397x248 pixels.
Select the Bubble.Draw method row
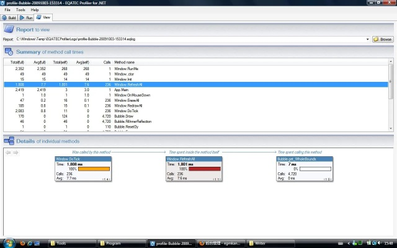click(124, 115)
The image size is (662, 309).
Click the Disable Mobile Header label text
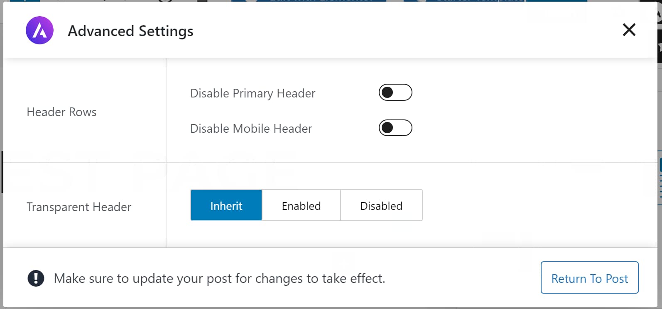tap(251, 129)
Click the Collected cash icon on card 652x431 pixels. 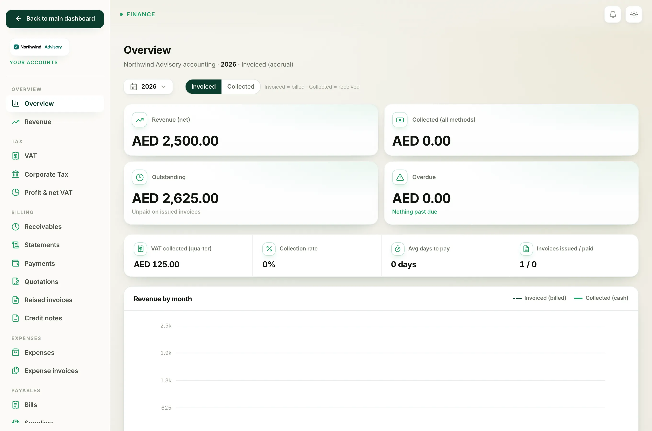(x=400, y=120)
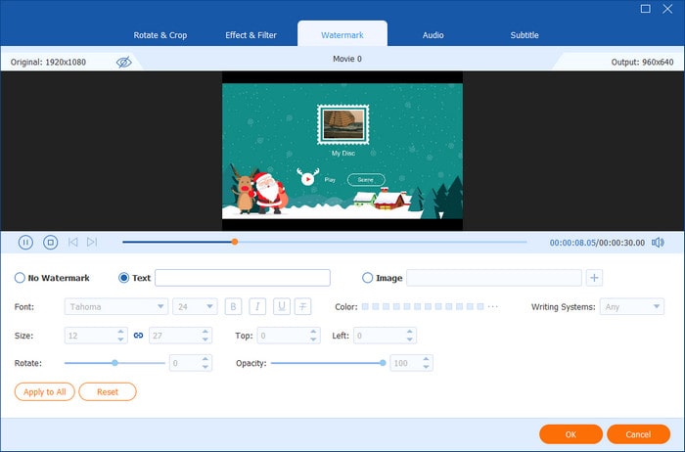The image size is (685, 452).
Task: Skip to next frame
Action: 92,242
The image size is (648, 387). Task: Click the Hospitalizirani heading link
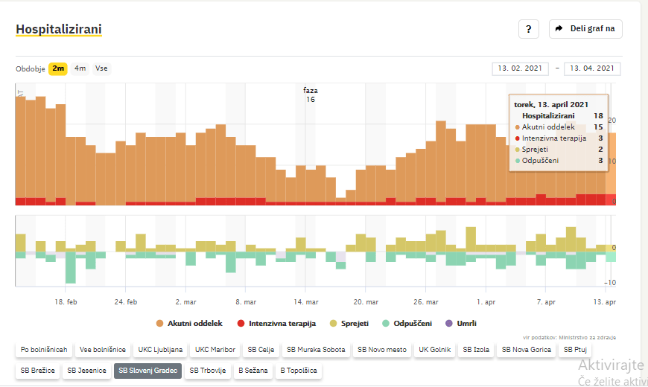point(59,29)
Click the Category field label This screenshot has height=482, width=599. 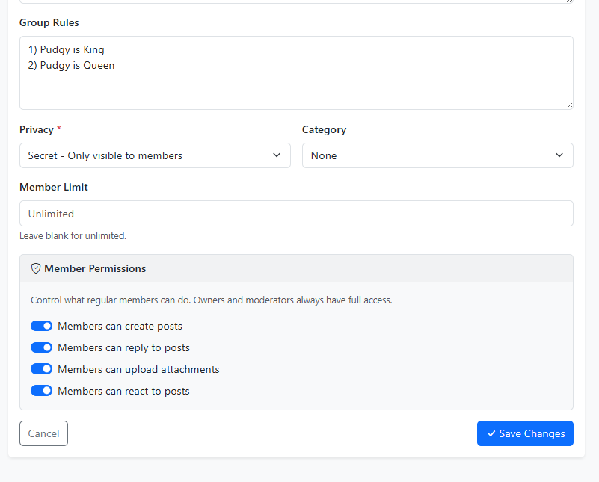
####
Directions for this task
Give back, word for word, the lines from the one containing "The image size is (648, 387)." through the last line of the listing above; include both ends and exclude the pictures.

Answer area
The image size is (648, 387). Task: Click the Hospitalizirani heading link
point(59,29)
Click the Category field label This screenshot has height=482, width=599. 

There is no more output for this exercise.